**Data for this task**
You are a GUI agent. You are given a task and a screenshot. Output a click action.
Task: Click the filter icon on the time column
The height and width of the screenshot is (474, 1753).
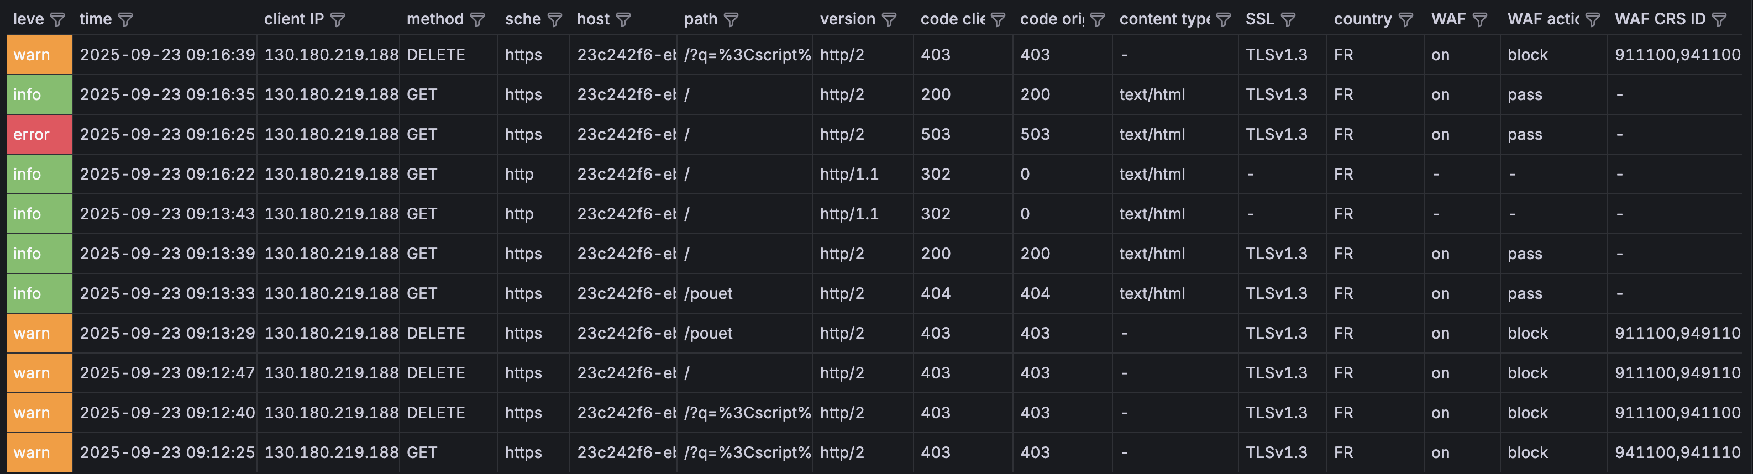click(x=125, y=20)
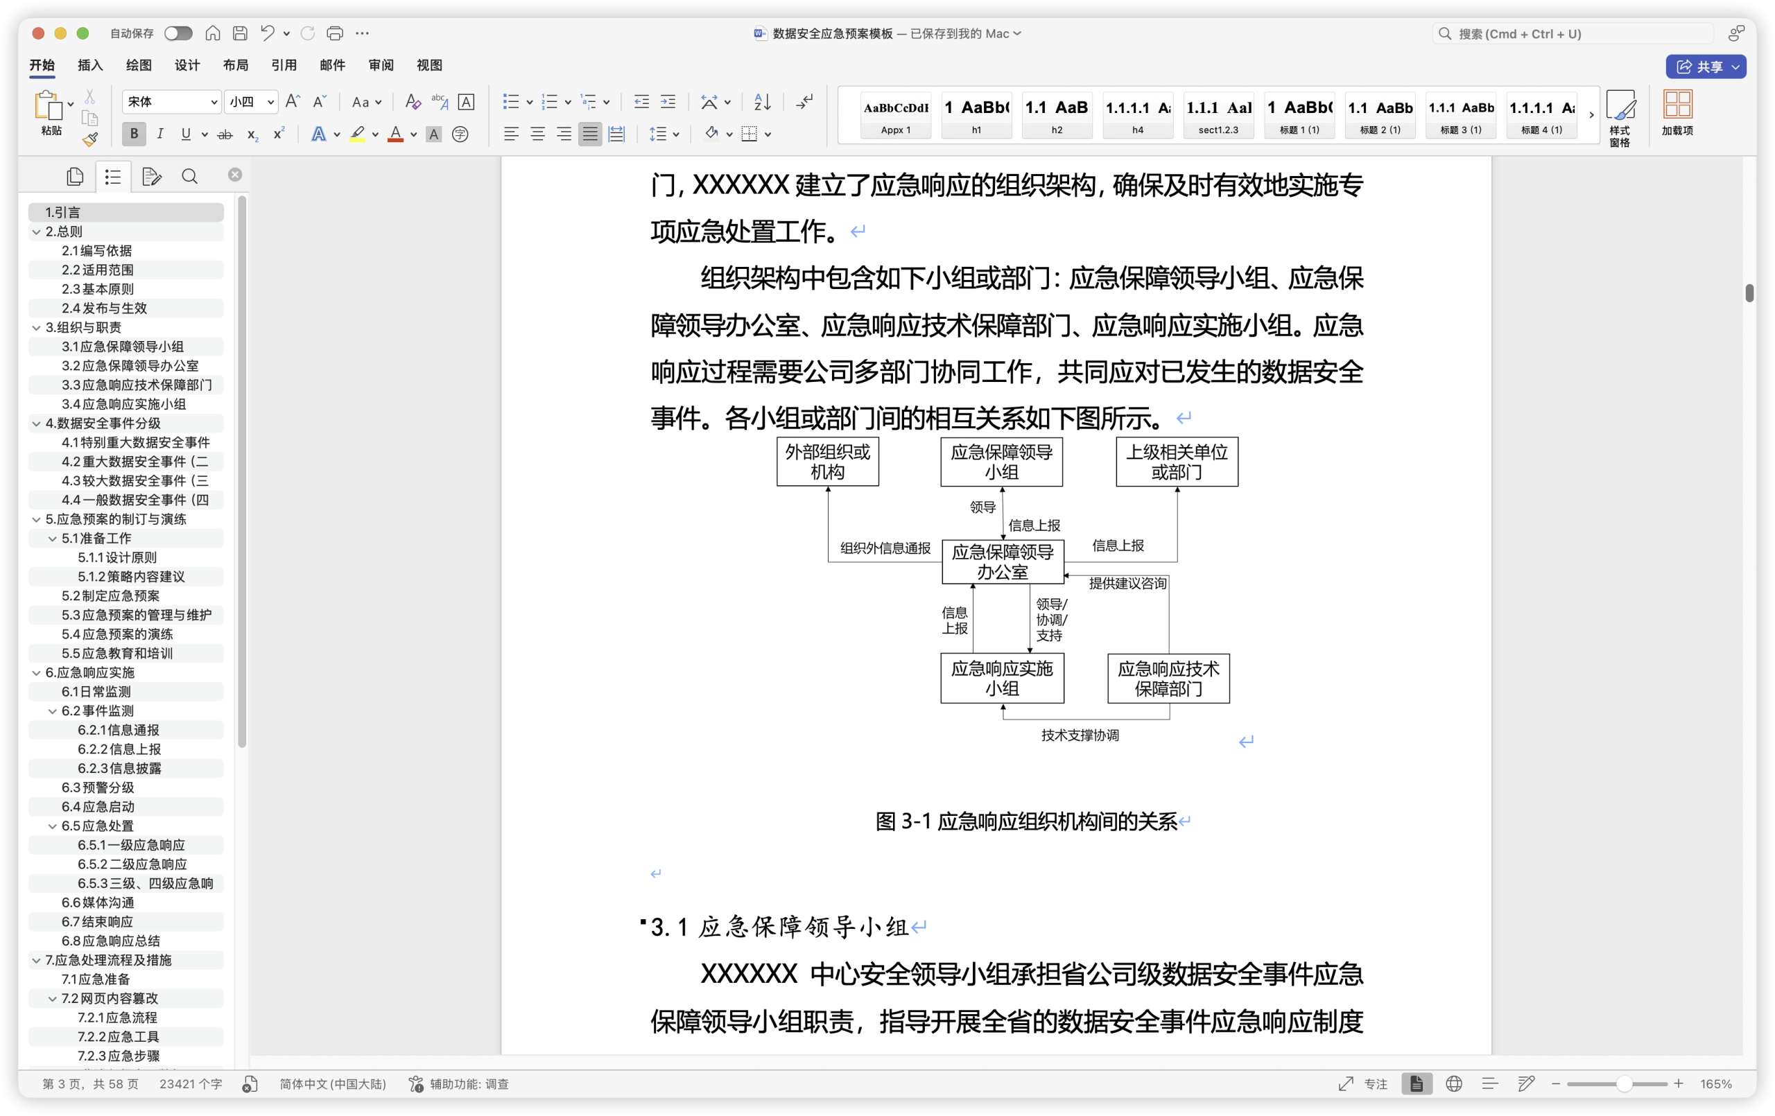Image resolution: width=1775 pixels, height=1116 pixels.
Task: Click the zoom slider in status bar
Action: coord(1623,1084)
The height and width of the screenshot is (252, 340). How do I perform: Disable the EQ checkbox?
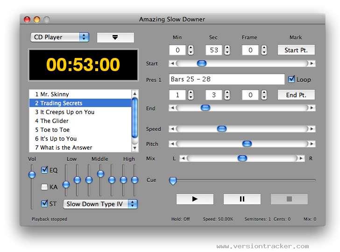coord(45,170)
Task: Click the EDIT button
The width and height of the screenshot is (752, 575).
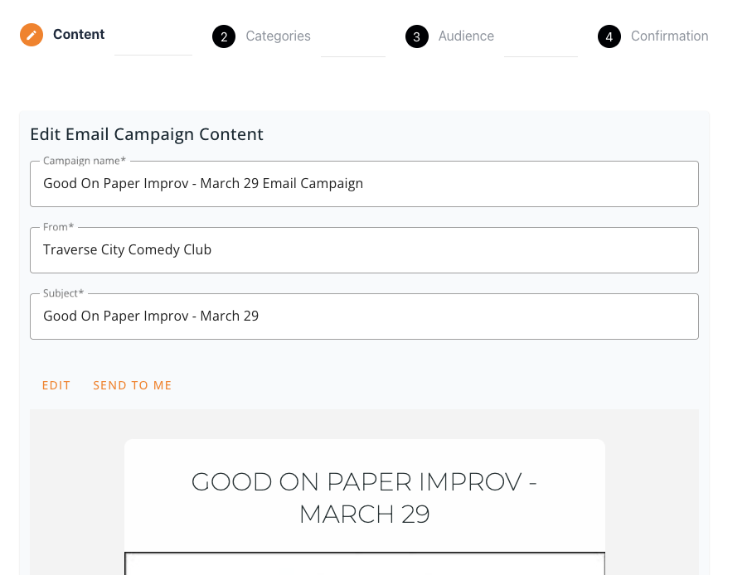Action: click(56, 385)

**Given task**
Reproduce every one of the entries above word for word, omitting the pictures.

**Complete response**
You are a GUI agent. You are given a task and a screenshot. Output a click action.
Task: Click the filter icon on the time column
The height and width of the screenshot is (474, 1753).
click(x=125, y=20)
Image resolution: width=1775 pixels, height=1116 pixels.
Task: Click the zoom slider in status bar
Action: coord(1623,1084)
The height and width of the screenshot is (252, 340). How do I perform: Disable the EQ checkbox?
coord(45,170)
Task: Click the EDIT button
The width and height of the screenshot is (752, 575).
Action: click(56, 385)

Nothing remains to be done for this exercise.